Ehrlich über deutsche Interessen nachzudenken, falle den Entscheidungsträgern in Berlin sehr schwer. Es gebe eigentlich keine eigenständige deutsche Politik, man schaue zuerst zum großen Bruder in Washington. Es gebe kein anderes westliches Land, das so mit Russland und China im Clinch liege wie Deutschland. „Lieschen Müller stellt sich die Welt vor, wie sie mit einem Moralkosmos aus Bullerbü idealerweise sein sollte.“ Mit viel Heuchelei: Deutschland kaufe russisches Öl über Indien, nur um ein Vielfaches teurer. Energieintensive Industrie wandere ab. Der Moralismus sei eine Geißel der Politik geworden. „Das ist eine Pseudomoral, die keine wirklich ethische Grundierung hat. Wenn sie das hätte, würde sie überall gleichermaßen angewendet.“

Im Ukraine-Konflikt gebe es keine Diplomatie mehr von westlicher Seite. „Die Militärs wissen, dass die Ukraine den Krieg nicht gewinnen kann.“ Friedensverhandlungen seien angesagt. Doch die Ukraine sei ein geopolitisches Schachbrett, verwies Lüders auf den Buchklassiker von Zbigniew Brzezinski: „Die Amerikaner haben ein vitales Interesse daran, dass es die Achse zwischen Moskau und Westeuropa nicht gibt.“

In der Ukraine und in Gaza gebe es eine Vorgeschichte. „In beiden Fällen hat der Westen einen erheblichen Anteil.“ Amerikanische Geostrategen hätten schon in den 1990er-Jahren gewarnt, die NATO-Osterweiterung nicht zu übertreiben. Gaza betreffend berichte die britische BBC deutlich neutraler als die ARD. Deren interne, 44-seitige Sprachregelung sei auf den Nachdenkseiten nachzulesen.

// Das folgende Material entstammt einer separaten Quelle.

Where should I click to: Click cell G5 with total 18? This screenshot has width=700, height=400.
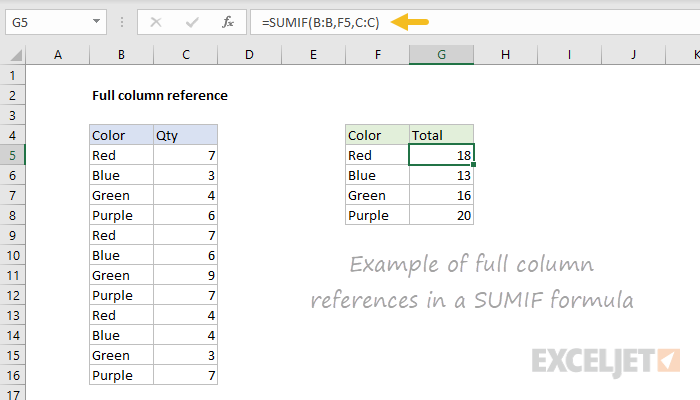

Nicht jeden Blödsinn mitmachen

„Es ist schön, dass wir Verbündete haben“, sagte Lüders, „aber man muss nicht jeden Blödsinn der Verbündeten mitmachen.“ Er wünscht sich stattdessen Diplomatie und echten Humanismus für gleichermaßen alle Opfer von Krieg und Gewalt.

Lüders Kritik, viele deutsche Politiker könnten die Interessen des eigenen Landes nicht formulieren, griff ein Zuhörer in der ausführlichen Fragerunde auf: Was seien denn diese Interessen? Es gelte, den Frieden zu bewahren und wo nötig wieder herzustellen, antwortete Lüders. Deutschland solle für die Deeskalation und für einen Interessensausgleich zwischen den Ländern arbeiten. Es sei auch Aufgabe der Regierung, das wirtschaftliche Wohlergehen des Landes nicht zu gefährden – etwa durch Inflation und sozialen Kahlschlag. Die Kommunen stöhnten aktuell unter den hohen Energiepreisen und der Flüchtlingsunterbringung, in Nordrhein-Westfalen drohe vielen Kommunen ab Ende 2024 die Zwangsverwaltung.

Es gehe darum, so wie einst Helmut Schmidt, die Welt realistisch zu betrachten – und dann mit Augenmaß und Pragmatismus zu handeln.